From salaries and start-up packages to authorship and equipment-sharing, panelists at a "women in science" talk held at the City University of New York this week stressed that negotiations play a central role throughout an academic researcher's career. The discussion, which was aimed at senior doctoral students, postdoctoral researchers, and junior faculty and moderated by CUNY's Vice Chancellor for Research Gillian Small, covered a range of topics — panelists shared their tips on everything from developing a negotiation style to the merits of asking about an institution's family-friendly policies during an interview.
In her keynote address, Maribel Vazquez reflected on what she has learned about negotiating during her career. Vazquez, an associate professor of biomedical engineering at City College of New York, said that she learned as an undergrad that one must "know the system" to navigate it, and while an intern-turned-employee at Intel, Vazquez said she found it beneficial to "meet the people who make the decisions." After completing a master's at MIT, Vazquez became a PhD student there before negotiating her way into a biomedical engineering lab at the Whitehead Institute, despite her lack of a biology background. For this, Vazquez said she "played to her strengths" by demonstrating how her experiences at Intel made her an ideal fit for the lab's needs. Then, in reflecting on negotiating her salary and start-up package as a new-hire assistant professor, Vazquez said she learned the value of doing her "homework" — that is, researching typical salaries and start-up packages for her field and tailoring them to her expertise. Overall, the she noted that throughout an academic research career, from the logistics of collaborations to service on committees, "everything is a negotiation."

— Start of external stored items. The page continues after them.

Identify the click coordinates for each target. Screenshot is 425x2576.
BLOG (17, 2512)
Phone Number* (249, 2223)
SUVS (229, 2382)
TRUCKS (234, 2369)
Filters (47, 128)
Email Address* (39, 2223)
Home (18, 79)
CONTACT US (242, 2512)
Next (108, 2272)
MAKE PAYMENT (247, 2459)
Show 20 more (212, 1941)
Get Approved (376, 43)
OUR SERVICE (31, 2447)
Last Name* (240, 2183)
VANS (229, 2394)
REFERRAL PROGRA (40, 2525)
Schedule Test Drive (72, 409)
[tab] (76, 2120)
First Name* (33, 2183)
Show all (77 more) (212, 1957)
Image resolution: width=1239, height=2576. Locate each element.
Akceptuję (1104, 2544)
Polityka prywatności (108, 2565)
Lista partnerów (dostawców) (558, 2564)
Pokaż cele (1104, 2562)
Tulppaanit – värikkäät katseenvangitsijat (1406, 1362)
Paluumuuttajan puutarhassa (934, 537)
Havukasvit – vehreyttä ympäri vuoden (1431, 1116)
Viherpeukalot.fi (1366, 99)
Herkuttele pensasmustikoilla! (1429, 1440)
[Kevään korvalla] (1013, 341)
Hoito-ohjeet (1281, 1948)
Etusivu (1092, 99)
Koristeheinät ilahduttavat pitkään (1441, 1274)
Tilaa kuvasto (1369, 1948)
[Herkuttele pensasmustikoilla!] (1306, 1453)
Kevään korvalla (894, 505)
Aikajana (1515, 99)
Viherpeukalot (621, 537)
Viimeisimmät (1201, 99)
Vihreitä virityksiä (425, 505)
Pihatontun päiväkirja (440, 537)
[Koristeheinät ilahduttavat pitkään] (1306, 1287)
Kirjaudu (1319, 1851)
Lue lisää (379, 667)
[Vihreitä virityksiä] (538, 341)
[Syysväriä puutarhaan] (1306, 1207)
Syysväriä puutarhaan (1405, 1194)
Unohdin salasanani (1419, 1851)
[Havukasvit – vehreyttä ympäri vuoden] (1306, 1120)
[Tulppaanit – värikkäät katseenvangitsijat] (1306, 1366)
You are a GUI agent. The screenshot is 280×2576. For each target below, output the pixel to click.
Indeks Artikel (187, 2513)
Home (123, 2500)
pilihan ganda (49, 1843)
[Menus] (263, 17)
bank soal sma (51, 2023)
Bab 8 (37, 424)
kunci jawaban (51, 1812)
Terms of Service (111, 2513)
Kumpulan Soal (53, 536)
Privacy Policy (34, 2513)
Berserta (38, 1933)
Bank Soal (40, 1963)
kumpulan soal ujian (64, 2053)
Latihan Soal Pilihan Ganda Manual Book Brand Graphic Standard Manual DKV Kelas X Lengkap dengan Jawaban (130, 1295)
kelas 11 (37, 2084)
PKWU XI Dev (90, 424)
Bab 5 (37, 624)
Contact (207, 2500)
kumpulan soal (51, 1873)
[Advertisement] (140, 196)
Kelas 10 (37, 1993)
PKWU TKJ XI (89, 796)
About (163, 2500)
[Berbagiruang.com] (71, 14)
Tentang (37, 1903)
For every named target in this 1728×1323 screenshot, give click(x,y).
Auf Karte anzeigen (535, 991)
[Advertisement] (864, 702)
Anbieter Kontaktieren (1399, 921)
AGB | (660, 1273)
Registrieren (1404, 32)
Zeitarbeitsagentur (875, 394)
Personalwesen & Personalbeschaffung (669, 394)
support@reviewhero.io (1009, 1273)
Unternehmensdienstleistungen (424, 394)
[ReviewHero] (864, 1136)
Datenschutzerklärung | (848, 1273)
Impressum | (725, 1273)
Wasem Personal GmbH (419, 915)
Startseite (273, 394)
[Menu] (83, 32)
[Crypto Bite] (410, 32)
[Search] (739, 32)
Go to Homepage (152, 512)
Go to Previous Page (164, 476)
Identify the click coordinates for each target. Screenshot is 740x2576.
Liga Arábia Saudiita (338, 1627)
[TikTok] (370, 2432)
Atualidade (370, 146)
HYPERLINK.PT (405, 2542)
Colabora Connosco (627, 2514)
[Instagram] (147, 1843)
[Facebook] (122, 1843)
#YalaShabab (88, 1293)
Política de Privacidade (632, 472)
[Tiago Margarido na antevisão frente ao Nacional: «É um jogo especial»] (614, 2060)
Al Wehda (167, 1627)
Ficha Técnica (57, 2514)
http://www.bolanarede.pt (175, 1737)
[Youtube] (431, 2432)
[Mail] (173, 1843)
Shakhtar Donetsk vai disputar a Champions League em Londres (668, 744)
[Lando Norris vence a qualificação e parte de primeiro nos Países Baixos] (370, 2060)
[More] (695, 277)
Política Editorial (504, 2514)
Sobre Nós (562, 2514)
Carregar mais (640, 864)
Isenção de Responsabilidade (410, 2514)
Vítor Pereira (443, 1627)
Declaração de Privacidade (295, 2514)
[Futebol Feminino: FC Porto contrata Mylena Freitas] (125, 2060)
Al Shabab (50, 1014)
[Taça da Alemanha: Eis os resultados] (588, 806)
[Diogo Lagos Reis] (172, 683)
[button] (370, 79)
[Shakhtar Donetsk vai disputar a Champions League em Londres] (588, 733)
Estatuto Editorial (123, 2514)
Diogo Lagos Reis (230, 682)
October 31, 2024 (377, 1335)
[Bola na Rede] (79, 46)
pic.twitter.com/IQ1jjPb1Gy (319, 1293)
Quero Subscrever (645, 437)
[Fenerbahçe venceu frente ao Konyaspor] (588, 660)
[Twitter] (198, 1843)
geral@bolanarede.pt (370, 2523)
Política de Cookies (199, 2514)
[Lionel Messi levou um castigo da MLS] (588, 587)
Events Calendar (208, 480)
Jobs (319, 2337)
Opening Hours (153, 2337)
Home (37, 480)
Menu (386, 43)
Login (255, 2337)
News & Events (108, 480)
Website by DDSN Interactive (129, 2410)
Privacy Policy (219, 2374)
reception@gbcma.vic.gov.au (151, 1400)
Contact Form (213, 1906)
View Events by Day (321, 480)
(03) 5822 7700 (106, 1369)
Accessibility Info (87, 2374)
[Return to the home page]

Then, Mary Kern, associate professor of management at Baruch College, presented a somewhat formulaic approach to negotiations. The first step, she said, is to "identify the issues on the table." Next, one should identify their goals. Thirdly, Kern emphasized the importance of identifying alternatives to fall back on "if they say 'No.'" For her part, Vice Chancellor Small stressed the importance of negotiating one's needs earlier rather than once "you've committed to doing the work." She also noted that those who take an "OK, that'll be fine"-type approach early on in their negotiating often feel its ripple throughout their careers. "If you start out like that, it has repercussions throughout," Small said. "What's very critical is the step you come in at."
Negotiating is a large part of CUNY Vice Chancellor of Labor Relations Pamela Silverblatt's career. Silverblatt, who oversees collective bargaining agreements as well as labor hearings and appeals, said that she has learned the importance of "developing a personal style" for negotiations. When asked how to remain calm during especially tough negotiations, Silverblatt said one must "learn to depersonalize." Then, when asked about the merits of issuing ultimatums, Silverblatt noted that 'take it or leave it'-type offers are more often than not detrimental to the discussion. "It's off-putting when someone perceives they are being given an ultimatum," she said.
Ruth Stark, a dean at City College, added that it's important to build a rationale for one's position during a negotiation. Putting that in writing can help, she added. For those tempted to lose their cool during negotiations, Stark suggested composing an e-mail — or two. When dealing with tense negotiations, it can help to "write it, vent it, then kill it," before re-writing that correspondence to "say something more constructive, more articulate," she said. Overall, Stark added, "most junior faculty do not ask for what they really need."
Now in her second year as an assistant professor at Mount Sinai School of Medicine, Dongming Cai shared straightforward advice from her experience as new faculty: "Come in really knowing what you want to do, and make sure it [the institution] has what you need," Cai said. She added that junior faculty would be remiss to think that the institution meeting their long-term needs is "just assumed."